_PROBLEMS TO SOLVE:_
**1.** In the passage about the wheat farmer and stubble burning, what was the farmer putting in his tiny garden next to the wheat field?
**2.** Continue the passage about the wheat farmer and stubble burning, picking up after its last sentence.

_TEXT PASSAGE:_
We waved and went over to say gday. Turns out this farmer was one of the ones who was doing ok. He owned that planting machine. He had recently been buying up more land. His operation was growing. Anne asked him whether he was planning to do any more stubble burning. He told us we’d just missed his big final burn that morning. A wall of flames six feet high sweeping across the paddock.
I’m not sure if I’ve mentioned this before, but the farmers burn in order to clear the “stubble” – the remnant of last year’s wheat harvest – which can get clogged in the blades of the planting machine when putting in the seeds for next year’s crop. Also, apparently burning sterilises the soil, although the jury is out on whether it sterilises it “too much” (ie good bacteria killed off also). At the very least, it makes the whole district smokey for a month. But it’s beautiful to look at and crackley to listen to. This farmer, whose name I neglected to ask, was putting in astro turf in his tiny garden next to the wheat field. Growing grass was getting to be too much trouble, he said.

_INFORMATION PROVIDED:_

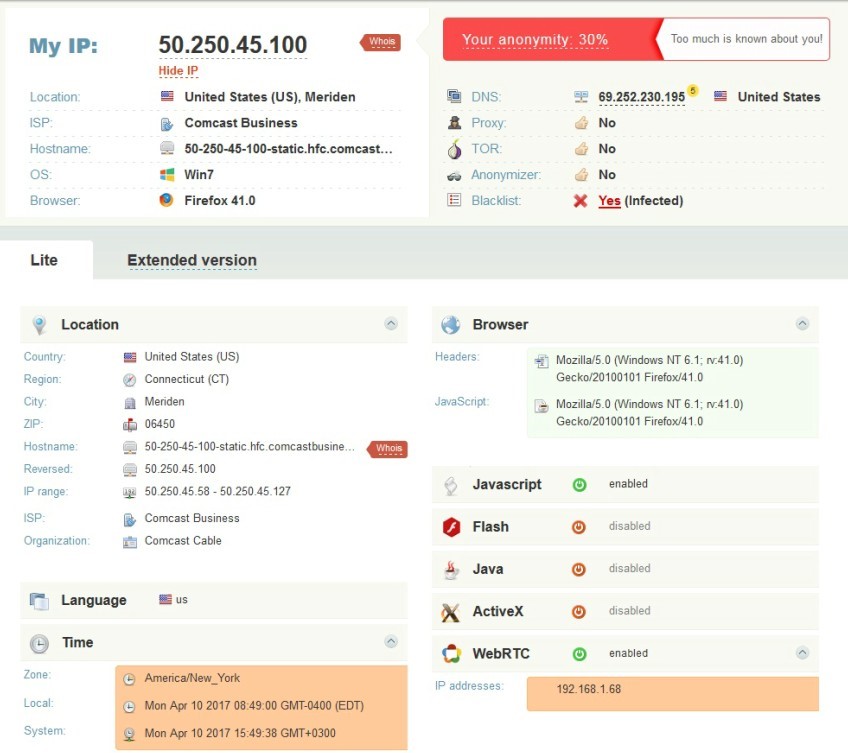Click the Firefox browser icon

coord(167,200)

_OUTPUTS FOR THE TASKS:_
**1.** Astro turf.

**2.**
Burning the stubble has all but finished everywhere. Everyone is expecting a big rain in the next few days. “The opening rain”, Pauline called it, when I bumped into her in the street outside IASKA tonight. It’s the first big rain of the season, it falls soft and long for two whole days, no run-off, and it soaks right in. Then the seeding begins in earnest, and the moist soil gives the wheat seeds a good chance to take hold.
…..
Pauline had come to find us, to let us know about these med students from Notre Dame Uni who are in town right now. Keller has 32 of them, Cunderdin 16, and Merredin another 32. They are postgrad medical students and they get sent on these rural placement programmes to experience what medical care is like outside of the big city. Pauline said that things are pretty bad in the wheatbelt, health-care-wise. It sounds like a good programme to me.
The killer, though, is that UWA, in turn, sends out three anthropology students, to study how the medical students get on, interfacing with the rural community! A study of a study! And Pauline wants me to host em to dinner on Sunday night (the anthropologists, not the doctors) – so I’ll be able to do a meta-meta-study. What a hoot.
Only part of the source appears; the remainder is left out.